Шизофреническая персеверация выражается в форме повторения тех же самых жестов, мин, поз тела, слов, обычно совершенно не связанных с актуальной ситуацией. Больной, например, каждую минуту гордо выпрямляется либо смеется, принимает грозное выражение лица либо со значением покашливает, повторяет одну и ту же фразу или выражение. Персеверация часто сразу же позволяет определить письменную или графическую продукцию как шизофреническую. Одно и то же выражение повторяется в разных местах текста; часто им бывает заполнена целая страница, а в рисунке повторяется один и тот же мотив. Один из пациентов краковской психиатрической клиники, художник, постоянно повторял в разных, часто неожиданных местах своих рисунков одну и ту же характерную фигуру, напоминающую пешку. По его представлению, она должна была означать «чиновника», т. е. символ порядка и организации, противостоящий дезорганизации. Во всех рисунках Э. Монселя[2] повторяется один и тот же мотив: лица усатых мужчин, пристально, и. быть может даже грозно, глядящие на рассматривающего картину. На этом мотиве строится весь рисунок.

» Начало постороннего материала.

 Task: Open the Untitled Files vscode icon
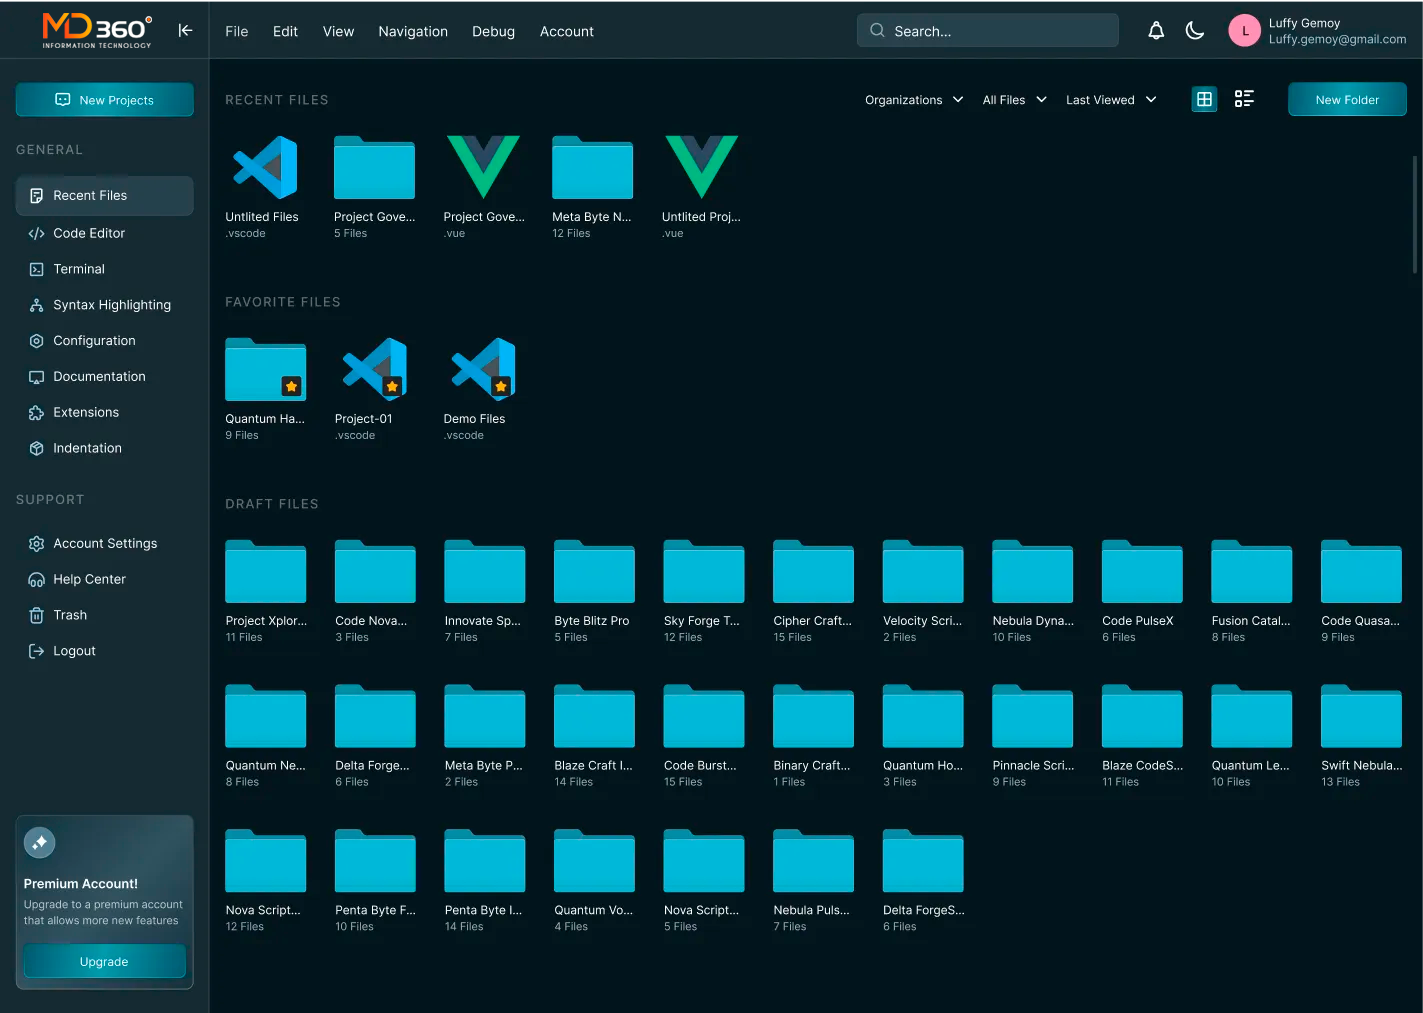click(x=265, y=168)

Бессмысленный жест, слово, гримаса лица и т. п. нередко, когда лучше узнают больного, приобретают смысл; более того, они становятся как бы квинтэссенцией его переживаний и даже всей его жизни. Пешки больного художника выражают его стремление к порядку; грозные лица Монселя — его чувство, что на него отовсюду смотрят глаза отца или Бога, сурово спрашивая, как он справляется со своей задачей. Иногда какое-нибудь персеверирующее движение руки или гримаса лица является для больного как бы ритуальным символом его отношения к миру и его миссии в нем. Это в чем-то аналогично биографиям выдающихся людей; вся их жизнь замыкается в одном произведении, героическом деянии, знаменитом высказывании.